Extrait à lire>
* * * * * * * * *

L’institution de la compensation entre les personnes morales de Droit public et leurs créanciers constitue une innovante heureuse du législateur Africain, mais le bénéfice que les créanciers peuvent tirer de la compensation est aussitôt paralysé par ses conditions d’application199.
D’abord l’article 30 alinéa 2 de l’AUPSRVE exige la réciprocité des dettes. Ce qui signifie que la compensation ne peut pas être efficacement évoquée par les personnes qui ne portent pas la double casquette de créancier et débiteur de la même personne publique.
La pratique a également développé d’autres contraintes. Certaines personnes publiques notamment l’État exige une attestation de régularité fiscale pour payer leurs dettes alors même que cela n’est pas dans les textes organisant la compensation 200. Ensuite l’Article 30 alinéa 3 subordonne le recours à la compensation à la possession d’un titre exécutoire, ou la reconnaissance de la dette par la personne publique débitrice.

* * * * * * * * *

Données fournies>

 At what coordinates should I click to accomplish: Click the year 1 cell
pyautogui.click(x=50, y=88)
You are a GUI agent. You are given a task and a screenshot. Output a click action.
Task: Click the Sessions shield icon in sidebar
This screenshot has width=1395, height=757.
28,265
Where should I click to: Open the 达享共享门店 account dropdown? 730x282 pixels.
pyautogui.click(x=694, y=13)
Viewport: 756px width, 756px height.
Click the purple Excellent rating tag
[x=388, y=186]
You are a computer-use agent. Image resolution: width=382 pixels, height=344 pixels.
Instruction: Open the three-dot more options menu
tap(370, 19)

* * * * * * * * *

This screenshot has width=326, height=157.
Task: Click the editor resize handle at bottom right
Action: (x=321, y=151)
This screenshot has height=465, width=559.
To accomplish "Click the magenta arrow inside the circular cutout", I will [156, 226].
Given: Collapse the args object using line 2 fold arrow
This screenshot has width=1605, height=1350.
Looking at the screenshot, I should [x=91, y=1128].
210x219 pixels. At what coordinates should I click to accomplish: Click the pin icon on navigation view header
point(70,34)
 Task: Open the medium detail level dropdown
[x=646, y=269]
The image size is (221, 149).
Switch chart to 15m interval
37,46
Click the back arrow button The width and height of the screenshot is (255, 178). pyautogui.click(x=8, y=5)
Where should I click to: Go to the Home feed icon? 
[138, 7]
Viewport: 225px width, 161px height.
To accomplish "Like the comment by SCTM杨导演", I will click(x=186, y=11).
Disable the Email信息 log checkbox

* * * * * * * * *

Tâches et exercices>
a – Pouvez-vous résumer en deux phrases l'extrait sur la compensation ?
b – Comment traduire en anglais cette phrase de l'extrait sur la compensation : « D’abord l’article 30 alinéa 2 de l’AUPSRVE exige la réciprocité des dettes. » ?
c – Pouvez-vous prolonger l'extrait sur la compensation au-delà de sa dernière phrase ?

Corrigé de l'exercice>
a – Le législateur africain a institué la compensation entre les personnes morales de droit public et leurs créanciers, mais ses conditions d'application en paralysent aussitôt le bénéfice. L'article 30 de l'AUPSRVE exige la réciprocité des dettes ainsi qu'un titre exécutoire ou la reconnaissance de la dette par la personne publique débitrice, et la pratique y ajoute d'autres contraintes, comme l'attestation de régularité fiscale exigée par certaines personnes publiques, notamment l'État.

b – First, Article 30, paragraph 2, of the AUPSRVE requires that the debts be reciprocal.

c –
Ce qui est critiquable est l’exigence de reconnaissance par le solvens. Puisque la contestation de la créance par la personne publique ou son refus de la reconnaitre empêche la mise en œuvre de la compensation. Le texte ne précise pas non plus La procédure à diligenter ou l’autorité habilitée à délivrer la reconnaissance, encore moins la forme de la compensation.
Toutes ces embuches ont tendance à faire de la compensation comme voie d’extinction des créances en souffrance sur l’Etat un mythe plutôt qu’une réalité. Cette situation devient encore plus délicate si le débiteur en cause est soumis à une procédure collective.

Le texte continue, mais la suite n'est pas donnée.